Oireachtas Joint and Select Committees

Tuesday, 7 July 2020

Special Committee on Covid-19 Response

Impact of Covid-19: Overall Fiscal and Monetary Position

Mr. Frank O'Connor:

There are quite a few questions there, I will try to deal with them in sequence.

On the outlook for rates, I commented earlier that based on ECB guidance official rates are not set to rise for a couple of years yet, until the ECB sees the inflation target rise towards 2%. We do caution about future interest rates. It is not a prediction, all it is saying is that given the stock of debt initially, post the legacy of the financial crisis and then with Covid-19, even though we are well placed to borrow, the stock of debt means that if there was to be a rise in interest rates we would see the debt-servicing costs rise. That is the point. I mentioned that not all of our debt will roll in one year because we have elongated it, so it would take quite a period of time. That is the cautionary tale and the Deputy is right, the costs of servicing the debt and interest rates are a huge factor as is the ECB bond-buying programme. Many years ago with debt at this level people would have expected the interest bill to be higher. In fact if one looks at the graph we included, back in 2014 it was expected that Ireland's debt-service costs would reach almost €10 billion and this year they are dropping below €4 billion.

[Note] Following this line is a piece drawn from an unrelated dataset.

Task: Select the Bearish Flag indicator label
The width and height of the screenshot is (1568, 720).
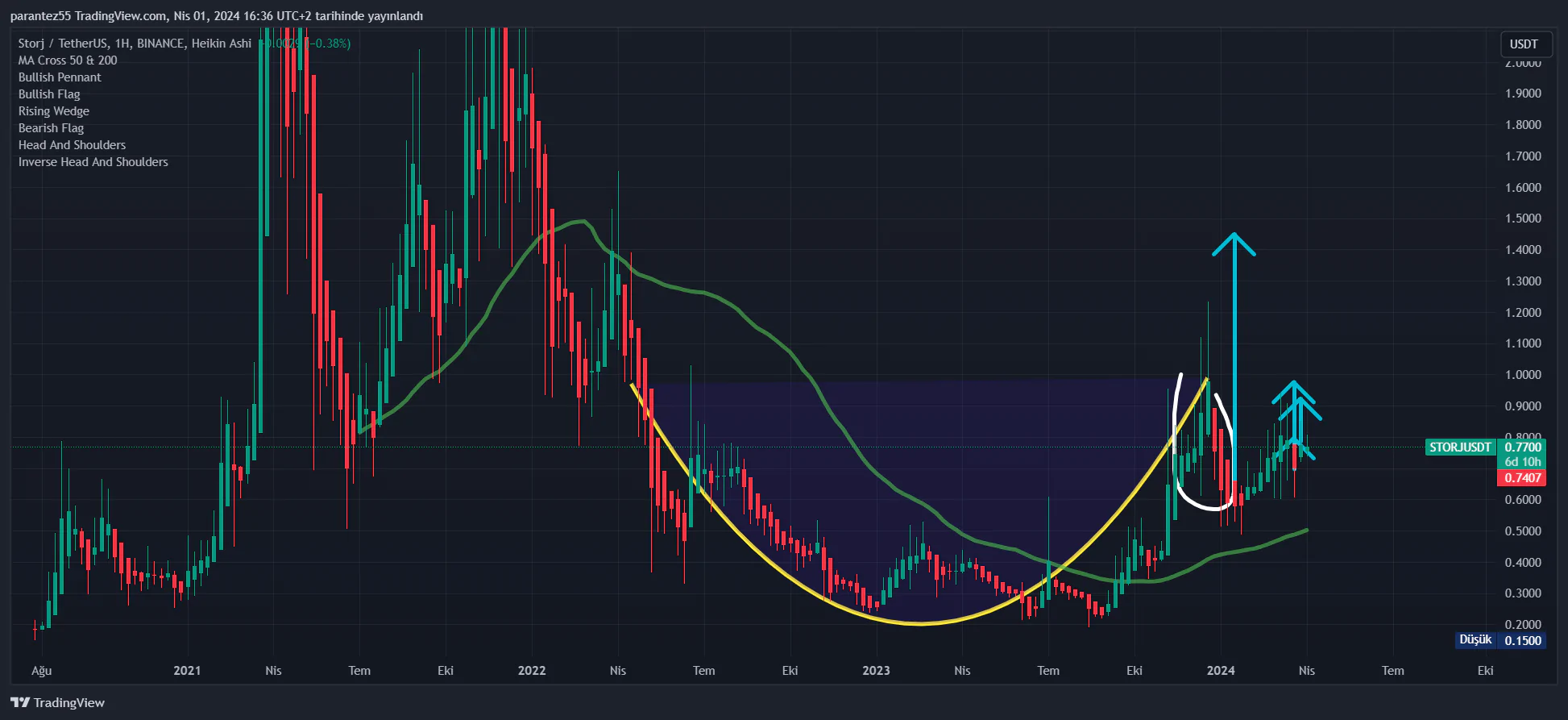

Regarding some of the Deputy's other questions, on the matter of who holds our bonds if one looks at our last five syndications - these are the big transactions of €4 billion to €6 billion in size - one will see that approximately 80% or more is overseas with the remaining 10% to 15% being domestic buyers. It does depend on what bond is being issued at a particular point in time but it is very much that overseas piece. The Deputy is right that the ECB is a large buyer in the secondary market and have been since 2015 with the onset of quantitative easing. The ECB right now holds about 20% of Irish Government bonds and I can take her through any of those numbers in further detail if time allows.

On the question of windfall gains and paying down debt, we face a deficit this year. The projection is a general Government balance of €23 billion and a lower Exchequer borrowing requirement, so we are not paying down debt, we are adding to the debt and effectively this is fungible, to use the jargon, so the NAMA surplus of €2 billion that was paid over in June effectively lowered the amount we had to borrow in the market.

In essence, debt is not being paid down at the present time.